Economic development is working on a strategic plan to recruit higher-paying jobs, he said.
“It’s a different world and it’s changing rapidly,” he said. “We’re in a good position – a good location next door to an urban area.”
Davie is a prime location for transportation-related companies, with easy access to major highways, airports and ports. Manufacturing and distribution companies continue to show the most interest in Davie.
What do companies want when looking for a new location? A building, ready to move in, that meets all of their needs. When do they want it? Now.
“Nothing ever appears to happen quickly, but having a building is key,” Bralley said. “We’re doing better than most.”
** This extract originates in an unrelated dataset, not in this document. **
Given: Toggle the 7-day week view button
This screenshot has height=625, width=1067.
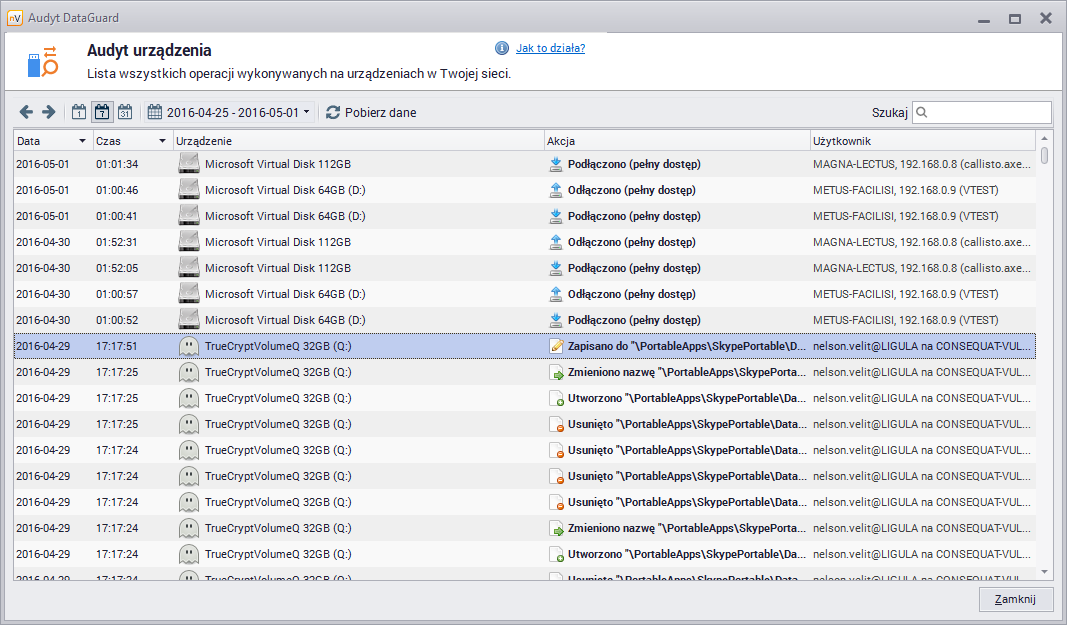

Thanks to Hollingsworth Companies, which operates SouthPoint Business Park off US 601 North in Mocksville, Davie County is in a better position than most. Hollingsworth maintains ready to move into buildings, and a recent effort between economic development, Mocksville, Davie County and the state, 85 more acres will become available in that business park.
Companies looking for a new location look all over, Bralley said. Davie, when in contention, usually competes with other North Carolina counties as well as areas in several other states.
Last year didn’t see a lot of new starts, but Davie companies are doing well and expanding, Bralley said.
REEB Millwork on Bethel Church Road in Mocksville added 10 jobs, and renovated the building. The company custom-manufactures and distributes millwork products such as entry doors, interior doors, columns and accessory stairs across the eastern United States. It employs 110 people here.
Sabeti Wain Aerospace continues to grow at its space on US 64 West at Valley Road in Mocksville. Sabeti Wain makes airline seat covers for Southwest Airlines and others at the local site.
Triple J Manor House opened last year in Mocksville, giving local folks a place to have large gatherings, including weddings and receptions. Originally built in the early 1800s for Benjamin F. Holton, the farmhouse was transformed by the Junker family into a 6,000-square-foot venue.
Comfort Bilt Windows and Doors also had a good year, hiring more workers at its plant in SouthPoint. “I don’t know that the community knows that we are here, what we do, or how much opportunity we have to offer,” said Michael Barron, plant manager. “We are proud of the fact that we’ve never had a layoff, even during the recession.” It was the first business in SouthPoint, opening in 1999.
Gesipa Fasteners, also in SouthPoint, created 16 new jobs last year. The company traditionally makes rivets and riveting systems, but has expanded to offer custom products for its customers. “The new equipment we are buying will allow us to do research and development as well as custom production right on site,” said Mark Grigg, plant manager. “We are equipped to make whatever fastener a company might need.”
Shelba D. Johnson Trucking opened a location in an old industrial site off Milling Road last year. The company is a major player in the furniture transportation industry. The company hired eight warehouse workers for the 168,820-square-foot building, and hopes to double the number of employees in coming months.
Economic development, the county, chamber of commerce and towns here collaborated for a retail study by Retail Coach last year – a study that will help recruit retail businesses that could be successful, Bralley said.
“Our goal is to recruit more retail, restaurants and entertainment to Davie County to offer our residents more opportunities to buy clothing, electronics or whatever they need locally; to retain the businesses and restaurants already here; and to keep our current shopping centers and districts vibrant while developing new centers,” Bralley said.